A little mystery goes a long way. San Francisco-based "witch house" outfit oOoOO proves as much. Practically unGooglable and even more difficult to pronounce, the unusual moniker serves as a shroud that allows the player behind oOoOO (Christopher Dexter Greenspan) to remain in the shadows, letting his electrogoth music and premium remixing skills speak for themselves. Whether oOoOO is pronounced like the Ohhh you release after making a Eureka-sized discovery or more like the Ooooo of a ghost wailing through a drafty English manor, the point of the matter isn't how you verbalize it or what you know about the man behind the curtain, but that you open your ears and surrender yourself to being haunted.
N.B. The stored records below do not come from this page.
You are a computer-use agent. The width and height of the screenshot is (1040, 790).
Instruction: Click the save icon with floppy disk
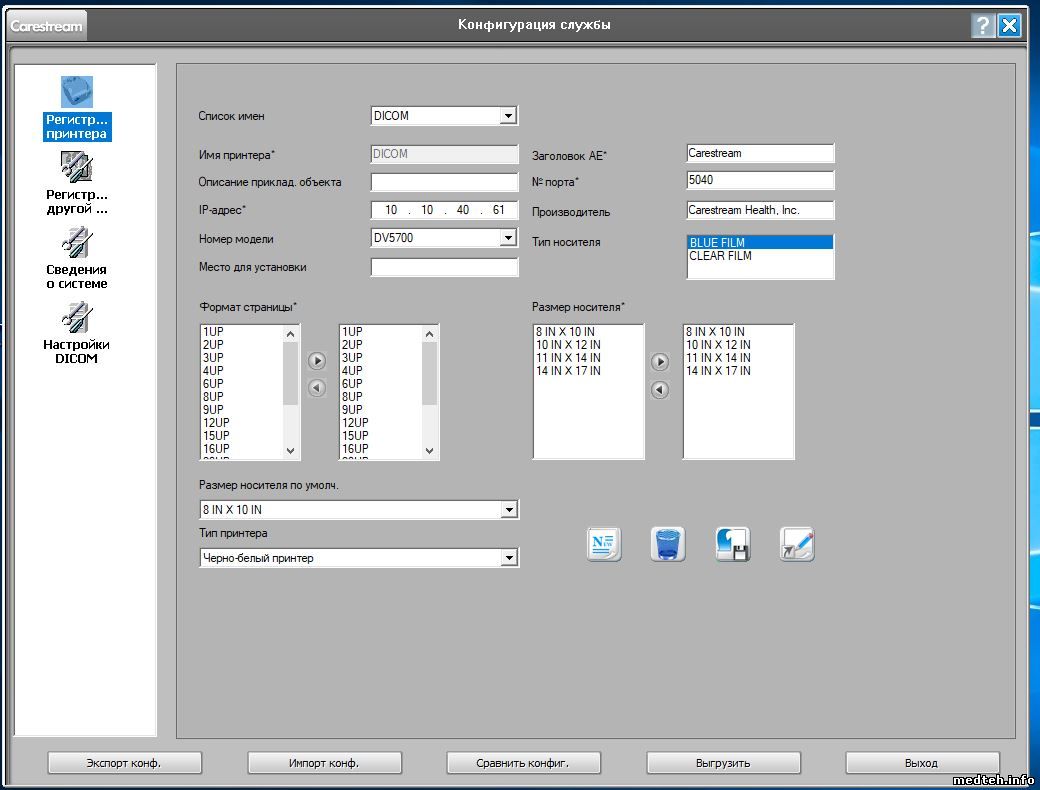pyautogui.click(x=732, y=544)
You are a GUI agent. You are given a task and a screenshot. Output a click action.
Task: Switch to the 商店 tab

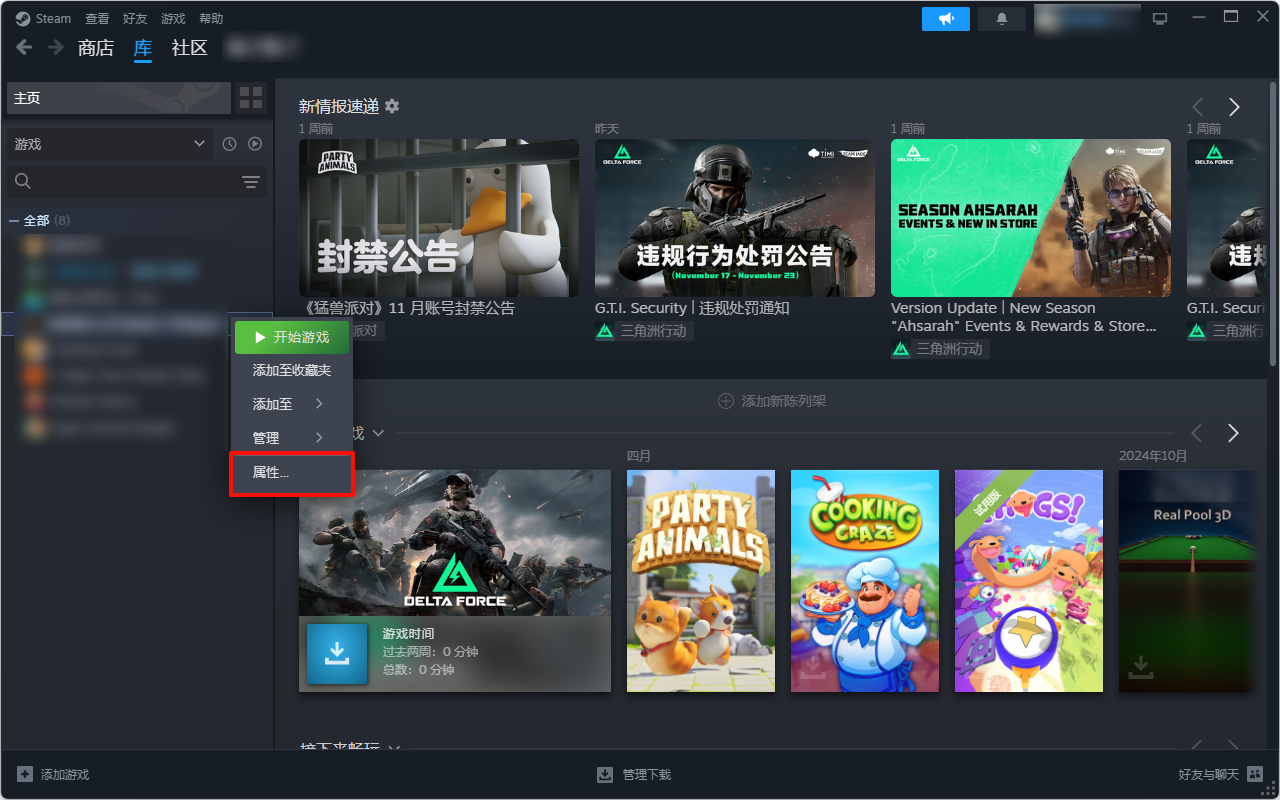(95, 47)
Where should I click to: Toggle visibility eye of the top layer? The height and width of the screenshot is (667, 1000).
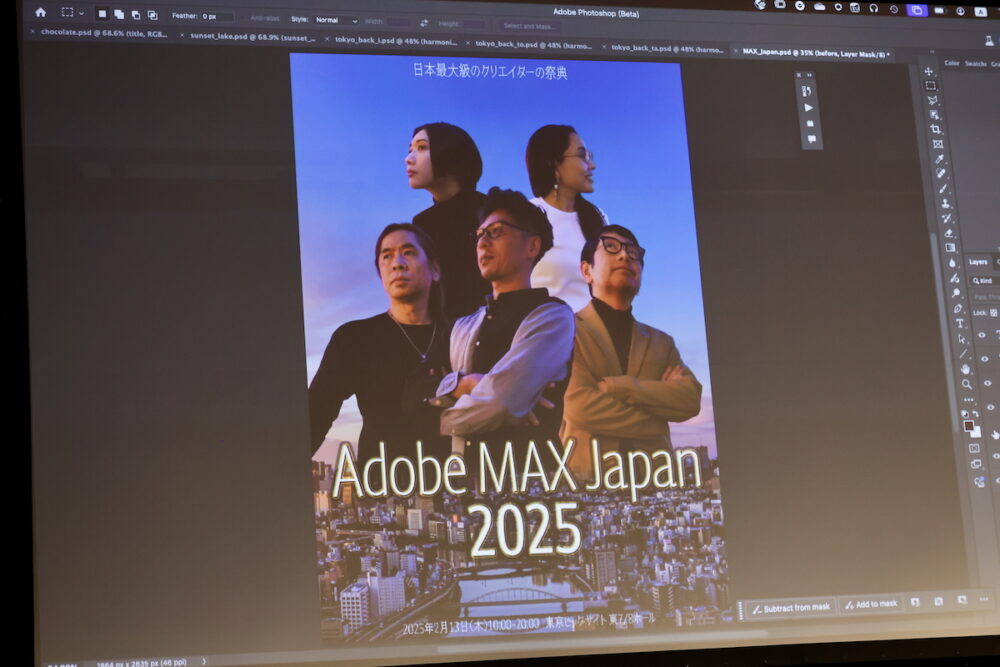[x=981, y=336]
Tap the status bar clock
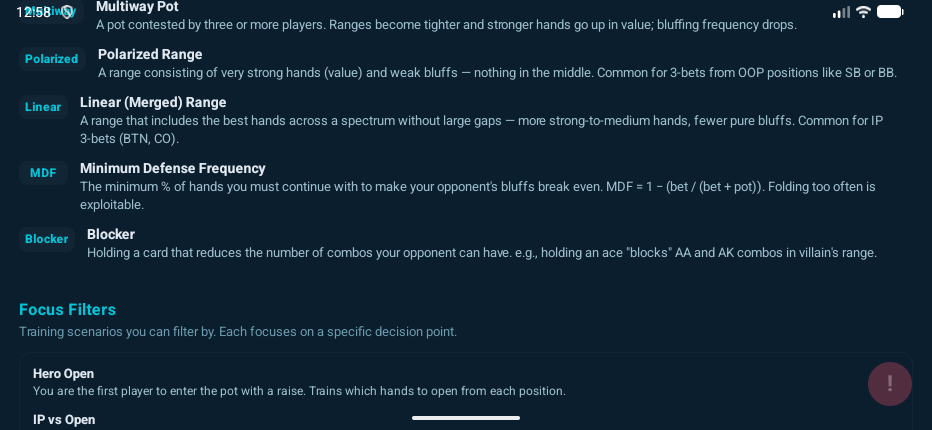Screen dimensions: 932x430 pyautogui.click(x=32, y=12)
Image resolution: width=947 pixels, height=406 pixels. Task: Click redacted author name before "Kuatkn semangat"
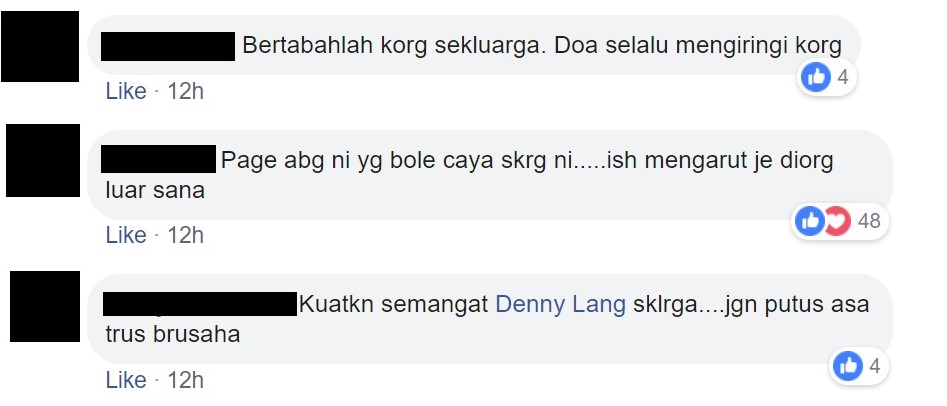pos(200,303)
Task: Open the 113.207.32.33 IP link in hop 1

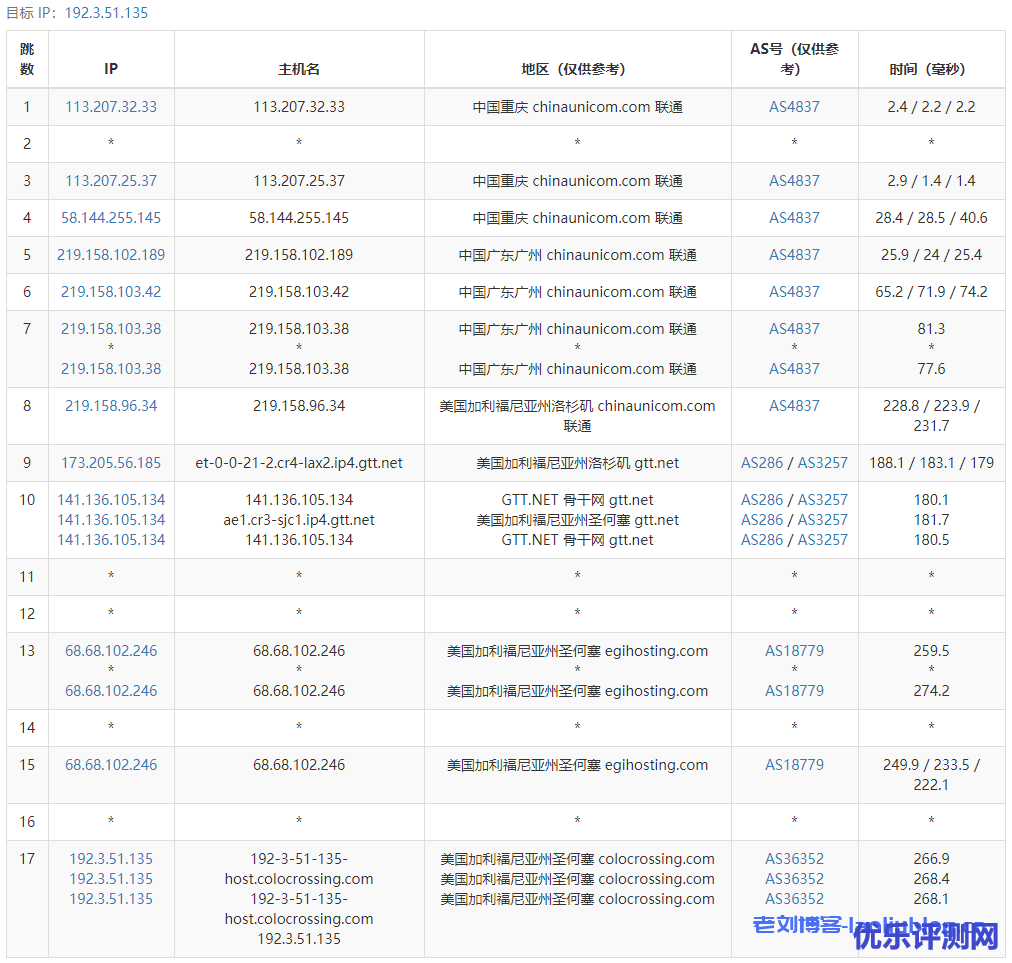Action: 111,107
In the vein of Fever Ray and SALEM, oOoOO provides the score to the dance party (albeit it a drowsy one) that precedes the inevitable horror movie, the musical moments right before the undead punch their way out of their moldy coffins or the homicidal murderer arrives in search of fresh skin for a new body suit. But it's not all doom and gloom. The bone-chilling side of oOoOO is, more often than not, balanced by an infusion of pop sensibility. This candied terror can be found all over tracks like "Pckrfcrmx," a bastardized, shredded revamp of Lady Gaga's "Poker Face," and "I Live for the Day," a cover of a Lindsay Lohan song (!) that quite astonishingly transforms the limp original into something pleasurable, from water to wine.
And those gems didn't even make it onto oOoOO's self-titled debut EP, which ups the bar even higher with more eerie ear worms. "Mumbai" kicks things off with not so much an international vibe, but otherworldly: music from another planet, sent to Earth in a capsule à la the Voyager Golden Record. A warbling voice comes in and out of tune, whispering "Nothing is wrong" despite the post-apocalyptic aural surroundings. Somewhere across the barren wasteland, the same female voice sweetly croons "I want to stay just like this" to the slow groove of "Burnout Eyes."
With its slowed-down melody, "Sedsumting" makes the listener feel like he has just chewed a fist of sedatives and then gone out dancing, lost in a haze of sluggish beats that thump to the tick tock of a melting clock. After wading through the cloudy atmosphere of that lethargic reverie, a clap at the beginning of "Hearts" wakes everything back up. Ephemeral, barely decipherable vocals glide over a "ch, ch, ch, ha, ha" sample that sounds like it was ripped directly from the Friday the 13th theme song. And, last but not least, "Plains Is Hot" wraps things up with a vaguely Italodisco influence, a tune Argento would put in one of his movies in a second.
What oOoOO has accomplished here with this cinematic, intricate, surprising, and delicately frightening music is carving out a new soundscape, which is nearly impossible to achieve in this age of "everything's already been done." Snatching body parts from weak pop songs, from outer space, and from zombie and slasher flicks, oOoOO sews each severed limb together to animate a deranged, drooling monster never before seen. And scary as this new beast might be, you can't help but take a closer look.
oOoOO's scary good EP is available through Tri Angle Records on October 4th.